Он вталкивался, пока не вошел почти весь, и дошел до упора. И тогда он начал выходить — медленно, о, как медленно! И снова внутрь, медленно, все еще проталкиваясь, раздвигая, освобождая себе место. Я стояла, прижатая к стене, пассивная, недвижная. Это было совсем на меня не похоже. Я во время секса шевелюсь. Но мне не хотелось шевелиться, не хотелось останавливаться, и не было мыслей, было только ощущение его — внутрь и наружу. Я уже была не такая тугая, и мыло сменилось моей собственной влагой, и он стал двигаться плавнее — внутрь и наружу. Он был нежный, но такой большой, что даже нежность казалась огромной силой. Он дошел до дна моего тела. Размер у него был такой, что можно испугаться, но когда я сообразила, что мне не больно, на самом деле — чудесно, та часть моей психики, где еще жил здравый рассудок, мысли о мерах безопасности, успокоилась и замолчала. Весь контроль был отброшен. Мне не нужен был секс — он только средство достижения цели. Я хотела пить силу. Я хотела есть его похоть, пить его жар, купаться в его энергии. От этой мысли я тихо застонала.

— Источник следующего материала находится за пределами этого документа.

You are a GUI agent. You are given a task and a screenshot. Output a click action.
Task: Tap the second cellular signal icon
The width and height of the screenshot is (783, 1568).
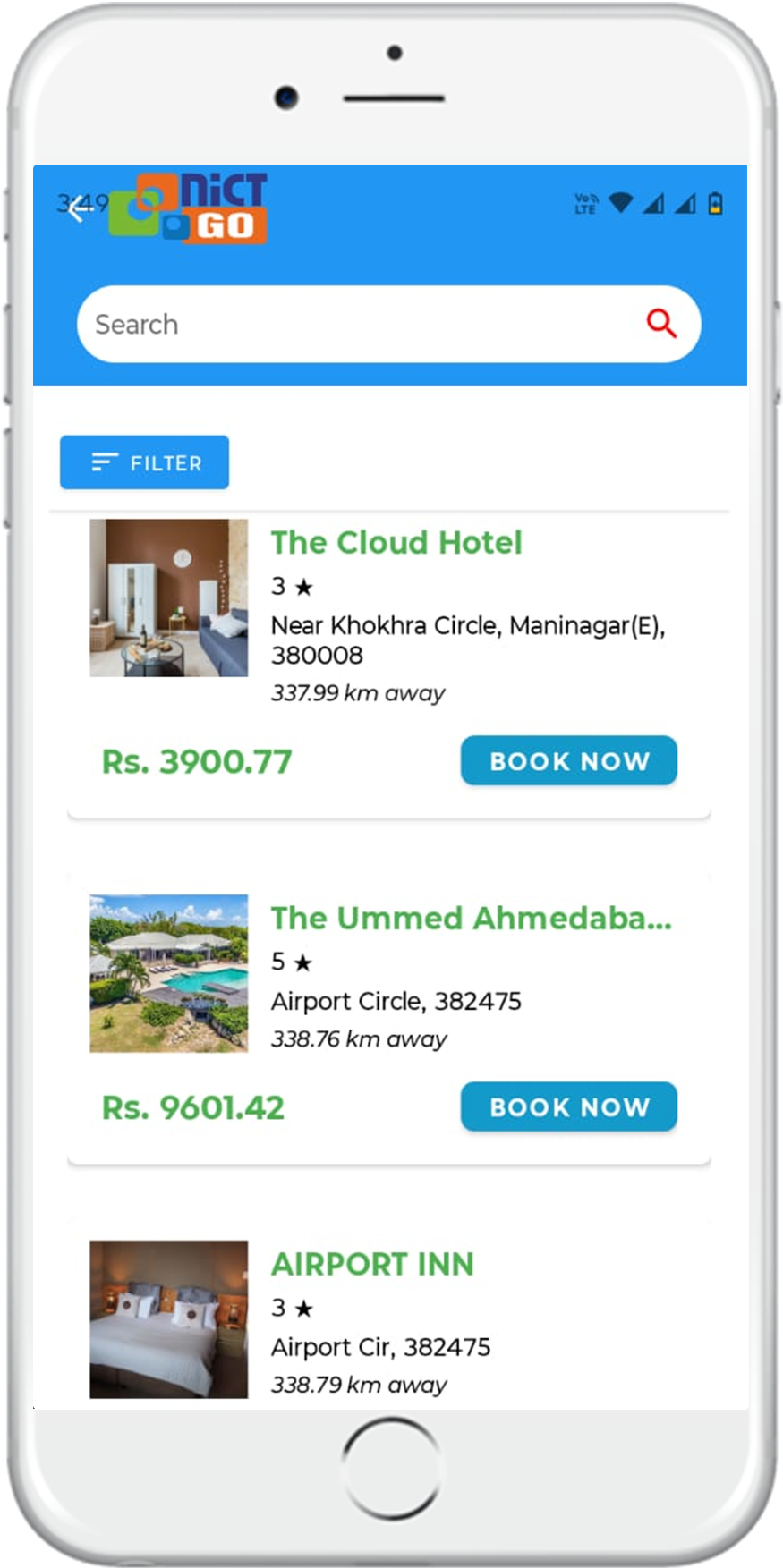(685, 204)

Мика оперся на стену, тело его полностью прижало меня, и он начал искать ритм, так же нежно, но быстрее. Он был очень осторожен со мной, а я не хотела осторожности.

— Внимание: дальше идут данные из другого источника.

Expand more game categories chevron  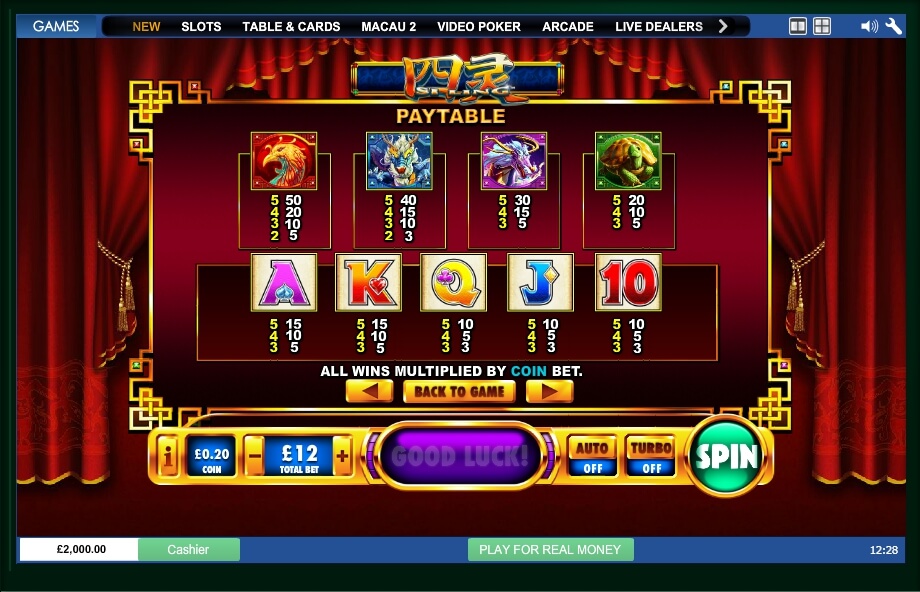pos(723,26)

— Сильнее, — произнес голос, не до конца похожий на мой.
— Больно будет, если сильнее, — выдохнул он сквозь стиснутые зубы.
— Попробуй.
— Нет.
— Мика, прошу тебя, прошу! Если будет больно, я скажу тебе. Пожалуйста!

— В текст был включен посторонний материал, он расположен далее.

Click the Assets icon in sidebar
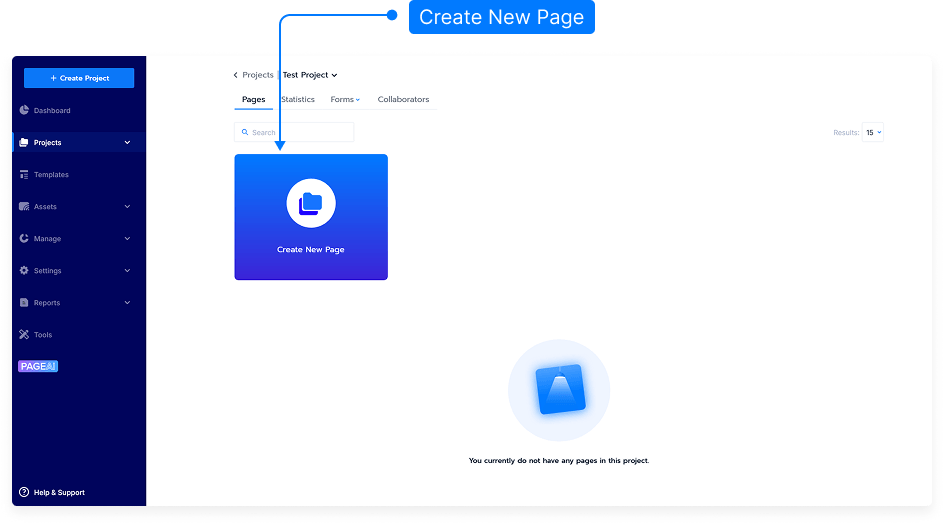 [24, 207]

В комнате он не так себя контролировал, и я поняла почему. Сейчас он действительно боялся сделать мне плохо, потому что был внутри. Когда он просто терся об меня, на эту тему не было нужды волноваться. Сейчас — надо было. Я отдала ему преимущество контроля, которое мешало мне питаться. Он — Нимир-Радж, и у него достаточно силы не дать мне. Разве что он отбросит самоконтроль. Причем сильнее, чем сейчас.
При этой мысли какая-то часть рассудка всплыла на поверхность. Я снова могла думать, пусть и немного. Я этого не хотела. Я не хотела от него питаться. Это было неправильно, во многих смыслах неправильно. И я хотела сказать: «Остановись, Мика, я не могу этого делать». Но сказала я только «Мика», и тут он поймал меня на слове. Он вбил себя в меня так жестко и быстро, что крик вырвался из моей глотки и вызвал еще одну часть моей личности, которая была голодом Жан-Клода, бушующей волной жара, захлестнувшей мое тело и пролившейся в рот.
Он остановился:
— Тебе больно?
— Давай! Давай! Не останавливайся!
Он больше не спрашивал. Он вогнал мне так сильно и быстро, что я ахнула, не в силах перевести дыхание. Тихие беспомощные звуки лились у меня с губ, перемежаемые словами: «Боже мой... Мика... да... да!» И каждый раз, когда он всаживал на всю длину, вбивал себя ко мне внутрь, я летела на той тончайшей грани между ослепительной радостью и болью. И когда наслаждение стало перерастать в боль, он отодвинулся, и я снова смогла дышать. Тогда он снова всадил себя в меня, и все началось снова.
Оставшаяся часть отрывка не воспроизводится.